start
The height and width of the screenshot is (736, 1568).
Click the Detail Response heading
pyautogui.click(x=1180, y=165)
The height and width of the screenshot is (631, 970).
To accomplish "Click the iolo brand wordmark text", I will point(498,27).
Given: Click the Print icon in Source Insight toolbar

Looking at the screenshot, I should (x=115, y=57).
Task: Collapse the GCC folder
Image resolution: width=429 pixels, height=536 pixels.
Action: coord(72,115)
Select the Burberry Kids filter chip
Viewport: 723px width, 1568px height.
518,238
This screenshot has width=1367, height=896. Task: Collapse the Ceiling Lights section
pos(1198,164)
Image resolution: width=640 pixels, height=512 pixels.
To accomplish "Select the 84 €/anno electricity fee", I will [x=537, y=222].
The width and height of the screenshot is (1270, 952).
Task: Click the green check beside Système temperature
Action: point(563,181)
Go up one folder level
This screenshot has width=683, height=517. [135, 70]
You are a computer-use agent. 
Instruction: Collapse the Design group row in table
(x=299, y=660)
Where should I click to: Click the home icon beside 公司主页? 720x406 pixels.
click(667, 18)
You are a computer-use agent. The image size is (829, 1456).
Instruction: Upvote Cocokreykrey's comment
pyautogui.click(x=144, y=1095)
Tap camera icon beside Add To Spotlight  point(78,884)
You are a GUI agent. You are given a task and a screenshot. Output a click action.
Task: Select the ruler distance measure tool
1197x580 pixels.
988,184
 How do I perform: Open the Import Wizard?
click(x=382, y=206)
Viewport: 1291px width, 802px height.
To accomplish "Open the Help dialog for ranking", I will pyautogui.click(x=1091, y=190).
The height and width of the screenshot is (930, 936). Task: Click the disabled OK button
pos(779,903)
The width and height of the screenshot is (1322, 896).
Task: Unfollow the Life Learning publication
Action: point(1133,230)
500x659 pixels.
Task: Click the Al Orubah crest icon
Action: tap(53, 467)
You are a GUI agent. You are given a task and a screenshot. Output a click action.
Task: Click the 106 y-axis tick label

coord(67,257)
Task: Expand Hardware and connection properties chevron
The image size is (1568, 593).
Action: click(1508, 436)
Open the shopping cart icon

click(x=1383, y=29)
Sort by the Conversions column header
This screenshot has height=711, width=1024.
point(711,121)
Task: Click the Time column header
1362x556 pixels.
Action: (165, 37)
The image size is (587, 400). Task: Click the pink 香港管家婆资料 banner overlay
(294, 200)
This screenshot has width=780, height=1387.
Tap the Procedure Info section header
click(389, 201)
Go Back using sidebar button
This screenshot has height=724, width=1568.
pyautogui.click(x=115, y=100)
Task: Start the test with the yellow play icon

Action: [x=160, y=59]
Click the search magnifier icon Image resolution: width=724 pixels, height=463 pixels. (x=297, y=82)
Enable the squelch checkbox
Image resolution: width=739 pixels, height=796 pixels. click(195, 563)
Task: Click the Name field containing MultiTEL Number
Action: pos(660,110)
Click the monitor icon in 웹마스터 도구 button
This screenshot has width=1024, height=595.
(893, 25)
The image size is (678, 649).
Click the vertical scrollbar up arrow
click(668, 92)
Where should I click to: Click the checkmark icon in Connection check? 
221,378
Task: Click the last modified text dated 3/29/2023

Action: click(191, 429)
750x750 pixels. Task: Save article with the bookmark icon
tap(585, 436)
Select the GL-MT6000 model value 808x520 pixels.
end
- Aim
Take the lines from the one containing "Go up one folder level" up to and including the one containing "Tap camera icon", and switch "Upvote" to "Downvote". Give back only those lines, with everything else unchanged.

- Output
Go up one folder level
This screenshot has width=683, height=517. [135, 70]
You are a computer-use agent. 
Instruction: Collapse the Design group row in table
(x=299, y=660)
Where should I click to: Click the home icon beside 公司主页? 720x406 pixels.
click(667, 18)
You are a computer-use agent. The image size is (829, 1456).
Instruction: Downvote Cocokreykrey's comment
pyautogui.click(x=144, y=1095)
Tap camera icon beside Add To Spotlight  point(78,884)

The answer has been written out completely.